Now let’s discuss a few commonly performed tests that examine cortical sensory functioning. A clinician should perform these only when there is a reason to suspect a brain disorder, as the findings can assist with lesion localization. This is not routinely done during a screening neurological exam.

The first test is called tactile localization. Instruct the patient to close their eyes, and ask them to localize where you have touched them. Initially, touch the side that you are concerned about — to confirm that sensation to light touch is intact. Then, simultaneously touch both sides and ask the patient to identify the number and location of places they felt the sensation. Repeat the same test on the legs. Extinction of the stimulus on one side may be a sign of a lesion in the contralateral parietal cortex.

Next, conduct the stereognosis test, which assesses the patient’s ability to specifically identify a common object, like a nickel or a quarter, just using their touch sensation. Request the patient to close their eyes and then identify the object in their hand. The patient may move it around to feel it, but they may not transfer the object from one hand to the other. Test the other hand in the same way with a different object. Patients should be able to differentiate coins, so it is not an acceptable answer to say “coin.” The patient should be able to correctly determine whether it’s a “nickel” or a “quarter.”

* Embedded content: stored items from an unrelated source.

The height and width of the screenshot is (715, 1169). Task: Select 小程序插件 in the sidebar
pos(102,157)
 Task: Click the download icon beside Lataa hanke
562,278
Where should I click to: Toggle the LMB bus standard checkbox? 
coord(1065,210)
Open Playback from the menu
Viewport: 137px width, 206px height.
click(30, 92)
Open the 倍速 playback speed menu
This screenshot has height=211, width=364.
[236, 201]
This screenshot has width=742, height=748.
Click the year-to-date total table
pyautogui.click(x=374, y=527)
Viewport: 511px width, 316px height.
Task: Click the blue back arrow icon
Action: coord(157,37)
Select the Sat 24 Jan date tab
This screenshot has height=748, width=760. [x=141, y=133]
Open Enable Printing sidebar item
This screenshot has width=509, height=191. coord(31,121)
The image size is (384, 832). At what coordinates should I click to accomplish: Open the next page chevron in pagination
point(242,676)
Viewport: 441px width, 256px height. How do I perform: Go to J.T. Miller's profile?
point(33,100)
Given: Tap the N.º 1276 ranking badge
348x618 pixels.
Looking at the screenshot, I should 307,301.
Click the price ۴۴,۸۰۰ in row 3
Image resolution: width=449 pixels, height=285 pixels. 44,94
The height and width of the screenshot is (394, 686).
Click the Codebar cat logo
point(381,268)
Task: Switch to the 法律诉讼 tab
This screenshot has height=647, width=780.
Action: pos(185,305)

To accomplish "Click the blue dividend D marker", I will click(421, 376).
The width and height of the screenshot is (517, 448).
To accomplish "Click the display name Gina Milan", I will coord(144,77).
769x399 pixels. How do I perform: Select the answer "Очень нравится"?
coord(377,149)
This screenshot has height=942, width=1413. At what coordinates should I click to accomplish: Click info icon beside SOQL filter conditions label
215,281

Lastly, conduct the graphesthesia test, which is another method for assessing cortical functioning. Ask the patient to close their eyes and extend their arm with palm facing up. With the tip of a pen, draw a number from zero to nine on the patient’s palm. Make sure that the number is facing the patient and not you. Ask them to identify the number. Repeat the test on the opposite hand. Inability to correctly identify numbers may be indicative of a lesion in the contralateral parietal cortex.

“This concludes general sensory testing, which is the most subjective portion of the neurological exam, and requires patient’s cooperation and full effort. There are other ways to examine the sensory system, including two-point discrimination, which tests the ability of a patient to differentiate one stimulus from two. Overall, the sensory examination demands vigilance on the part of the examiner to make sure the patient is providing accurate and honest answers. Be suspicious of sensory findings that do not fit anatomical patterns, or those that may not correlate with the more objective findings seen during other sections of the neurological examination. Any abnormal results of sensory testing need to be correlated with the results from other parts of the neuro exam to ensure and determine the pattern of abnormality.”

You have just watched a JoVE video describing the sensory examination. In this presentation, we revisited the anatomy of the major sensory pathways, and the dermatomes. Then, we discussed the steps for examining primary modalities as well as a few tests for cortical functioning assessment. As always, thanks for watching!